---------- Exercise data ----------

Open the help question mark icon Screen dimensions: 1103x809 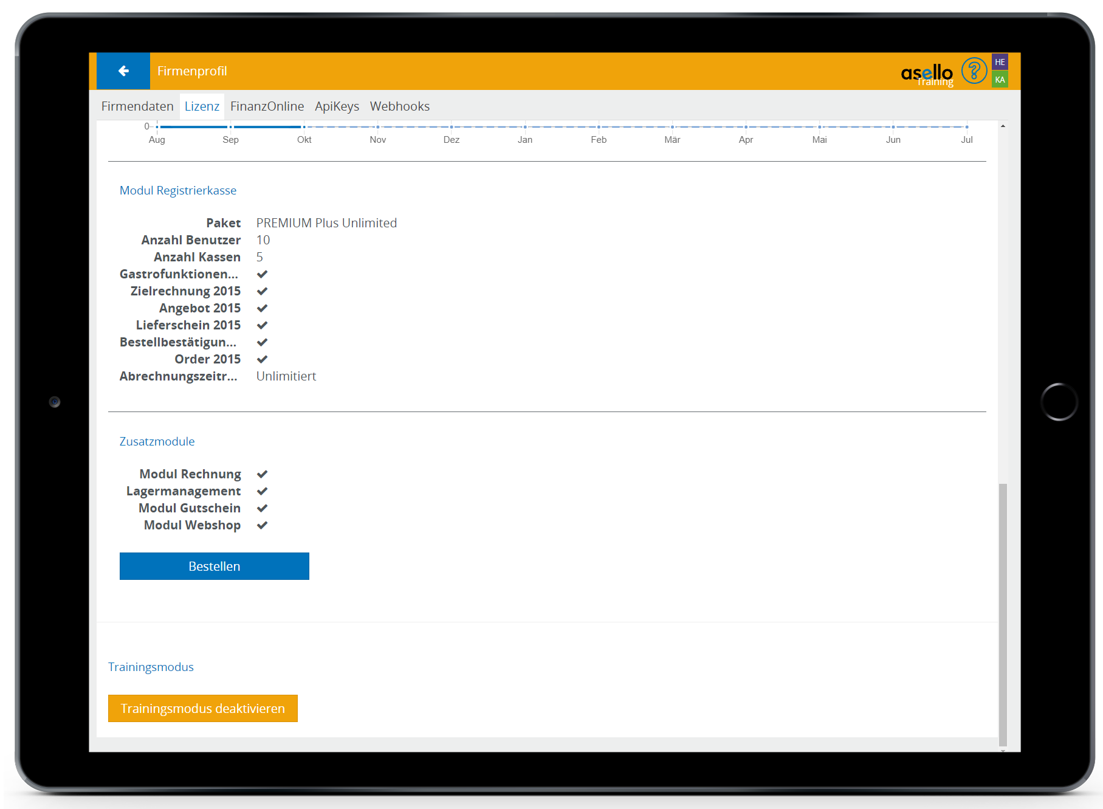(974, 71)
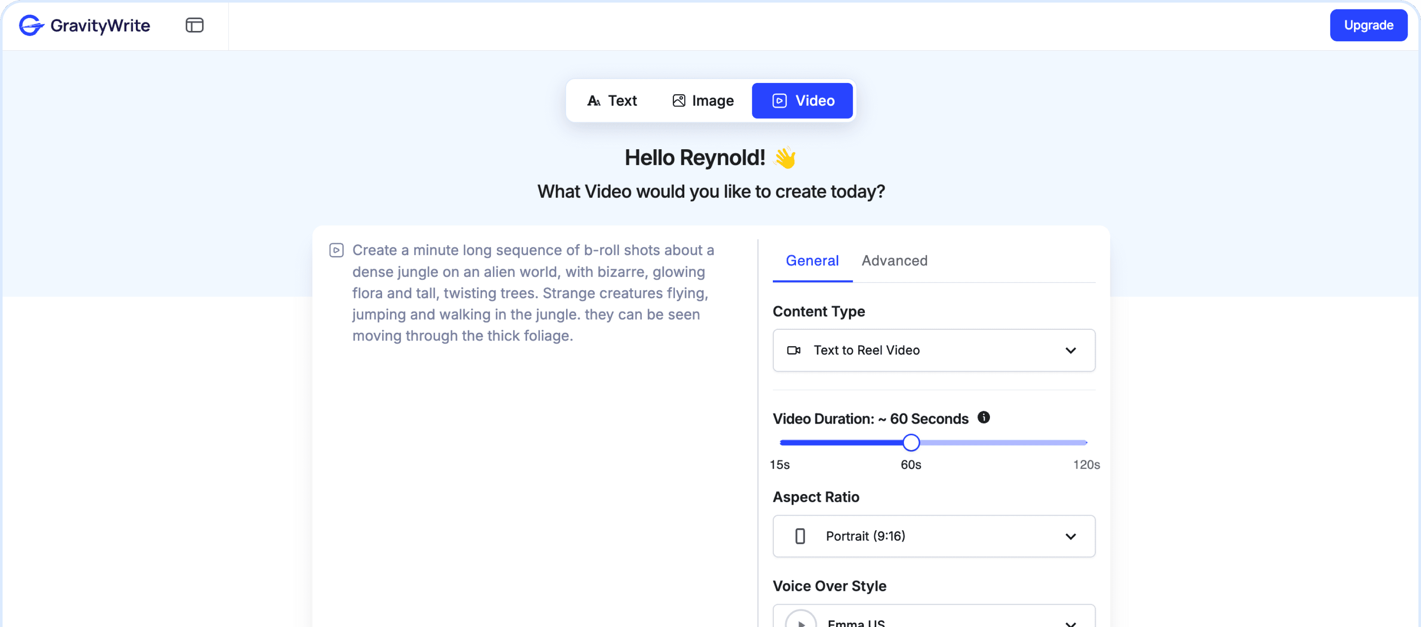Expand the Aspect Ratio Portrait dropdown
This screenshot has width=1421, height=627.
pos(933,536)
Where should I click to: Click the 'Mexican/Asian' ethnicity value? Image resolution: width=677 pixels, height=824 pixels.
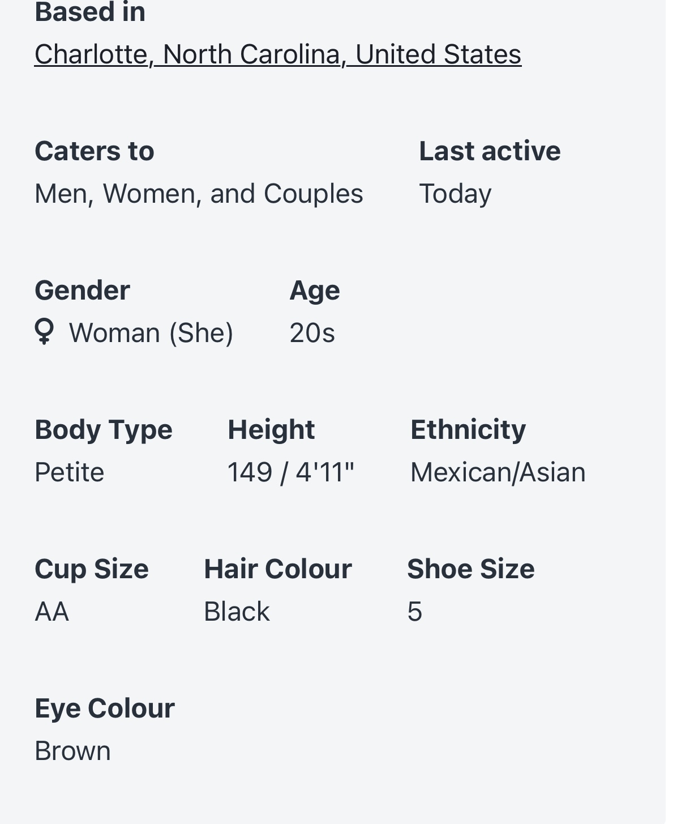pyautogui.click(x=498, y=472)
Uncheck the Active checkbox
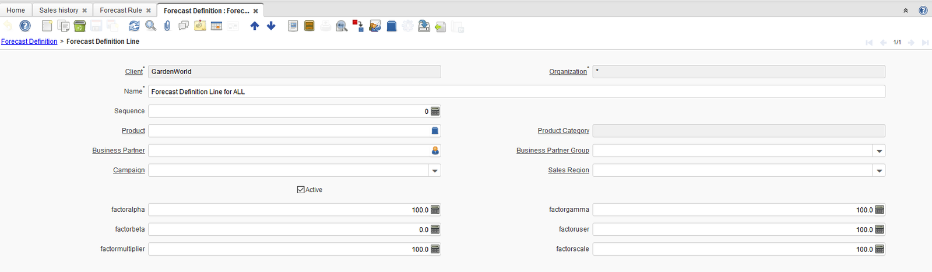The height and width of the screenshot is (272, 932). coord(301,190)
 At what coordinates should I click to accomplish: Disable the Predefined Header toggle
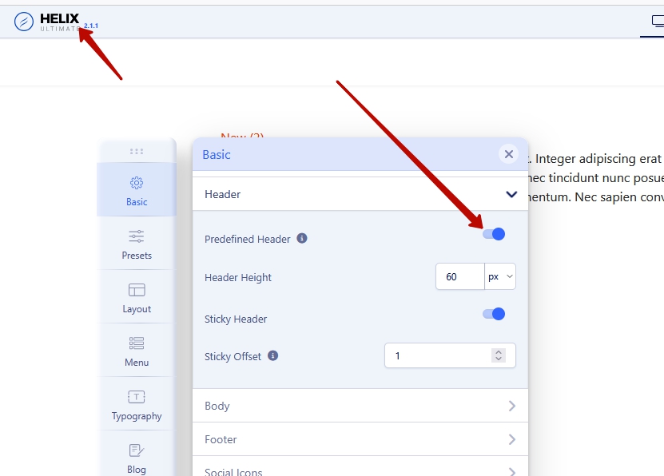tap(494, 234)
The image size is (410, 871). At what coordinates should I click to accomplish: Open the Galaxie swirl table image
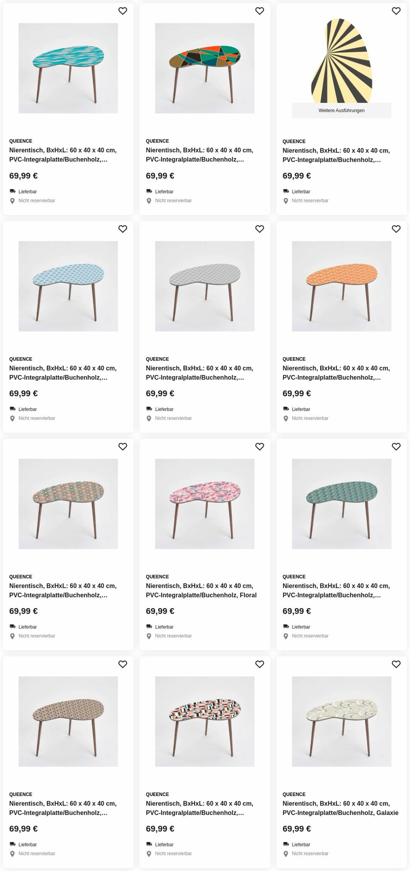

----------

_Required work_.
Reproduce the rows beginning with the line that contains "Where should I" and continuing through the line that contains "The height and", substituting "Clear" for "Uncheck" and keeping everything else the same. Omit the pictures from your answer.

_Task result_.
Where should I click to: Click the 'Mexican/Asian' ethnicity value? Image resolution: width=677 pixels, height=824 pixels.
pyautogui.click(x=498, y=472)
Clear the Active checkbox
The height and width of the screenshot is (272, 932). coord(301,190)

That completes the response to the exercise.